━━━ Testo fornito

Tra una risata e l’altra siamo crollati in un sonno profondo e ci siamo svegliati dai crampi della fame. Scesi la sorpresa, pieno di gente ovunque, tutti fuori a cena, tutti in piazza per un concerto con palco e bancarelle in cui ci siamo intrufolati per digerire l’abbondante cena. Siamo crollati nuovamente molto presto, carichi per la tappa del giorno dopo, per l’arrivo in Cambogia.
Non è facile descrivere le tante cose accadute cosi come non è facile descrivere la sensazione dell’addormentarsi per affrontare una tappa. Quel torpore con cui crolli nel letto sussurrando le ultime parole della giornata senza neanche riuscire a dare la buonanotte perché gli occhi si fanno pesanti e la mente vola gia al giorno dopo.
Per non parlare di quella sensazione terribile della sveglia alle 5.30 che dura pochi attimi perchè sopraggiunta subito dalla voglia di partire e di scoprire. Quella carica improvvisa che ti mette in sella e quella sintonia meravigliosa che si crea in una squadra.
Pronti per la conquista della Cambogia ci siamo incamminati.
Ok, forse la sintonia psicologica è massima ma quella ciclistica é ancora da assettare.
Abbiamo:
Filippo allenato, energico ed abituato ai ritmi del viaggio.
Claudia allenata, energica ed abituata ai ritmi del viaggio.

━━━━━━

> **Compiti da svolgere**:
A - Trascrivi dal racconto di viaggio il passo che va da "Non è facile descrivere le" fino a "in una squadra.".
B - Rispondi alle seguenti domande sul racconto di viaggio:
(i) A che ora suona la sveglia?
(ii) In quale paese è previsto l'arrivo della tappa del giorno dopo?
(iii) Che cosa si trovava in piazza oltre alla gente?

━━━ Materiale fornito

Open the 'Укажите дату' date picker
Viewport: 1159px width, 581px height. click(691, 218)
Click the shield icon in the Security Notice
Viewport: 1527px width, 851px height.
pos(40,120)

━━━━━━

> **Soluzioni dei compiti**:
A -
Non è facile descrivere le tante cose accadute cosi come non è facile descrivere la sensazione dell’addormentarsi per affrontare una tappa. Quel torpore con cui crolli nel letto sussurrando le ultime parole della giornata senza neanche riuscire a dare la buonanotte perché gli occhi si fanno pesanti e la mente vola gia al giorno dopo.
Per non parlare di quella sensazione terribile della sveglia alle 5.30 che dura pochi attimi perchè sopraggiunta subito dalla voglia di partire e di scoprire. Quella carica improvvisa che ti mette in sella e quella sintonia meravigliosa che si crea in una squadra.

B -
(i) Alle 5.30.
(ii) In Cambogia.
(iii) Un concerto con palco e bancarelle.